## WHAT IS NEEDED
Please find the lines in the following records that hold "every", and copy them.

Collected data
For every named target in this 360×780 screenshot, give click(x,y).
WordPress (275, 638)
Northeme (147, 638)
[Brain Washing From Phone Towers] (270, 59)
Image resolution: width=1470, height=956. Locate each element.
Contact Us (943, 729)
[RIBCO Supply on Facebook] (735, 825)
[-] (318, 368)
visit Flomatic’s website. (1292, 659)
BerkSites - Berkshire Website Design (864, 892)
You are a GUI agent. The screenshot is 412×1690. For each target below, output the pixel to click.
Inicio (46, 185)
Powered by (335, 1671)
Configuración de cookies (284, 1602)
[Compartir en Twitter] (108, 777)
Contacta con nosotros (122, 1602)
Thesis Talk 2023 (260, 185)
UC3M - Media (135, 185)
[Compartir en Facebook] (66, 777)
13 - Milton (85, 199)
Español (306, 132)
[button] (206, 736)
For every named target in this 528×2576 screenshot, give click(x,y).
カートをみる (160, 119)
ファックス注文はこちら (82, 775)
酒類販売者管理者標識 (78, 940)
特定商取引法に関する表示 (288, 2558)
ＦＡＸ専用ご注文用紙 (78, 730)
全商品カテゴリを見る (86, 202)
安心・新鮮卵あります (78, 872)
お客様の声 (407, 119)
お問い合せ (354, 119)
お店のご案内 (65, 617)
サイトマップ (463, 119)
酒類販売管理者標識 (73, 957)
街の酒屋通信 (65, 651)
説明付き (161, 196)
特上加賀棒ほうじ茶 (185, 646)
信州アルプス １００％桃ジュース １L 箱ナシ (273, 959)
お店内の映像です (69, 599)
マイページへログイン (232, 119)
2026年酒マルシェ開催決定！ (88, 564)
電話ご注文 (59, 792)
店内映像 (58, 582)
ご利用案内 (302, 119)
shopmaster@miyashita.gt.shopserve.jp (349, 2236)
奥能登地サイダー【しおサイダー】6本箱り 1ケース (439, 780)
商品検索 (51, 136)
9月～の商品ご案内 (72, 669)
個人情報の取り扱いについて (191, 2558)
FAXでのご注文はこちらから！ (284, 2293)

## YOUR SOLUTION
For every named target in this 360×780 screenshot, give click(x,y).
For every named target in this 528×2576 screenshot, give click(x,y).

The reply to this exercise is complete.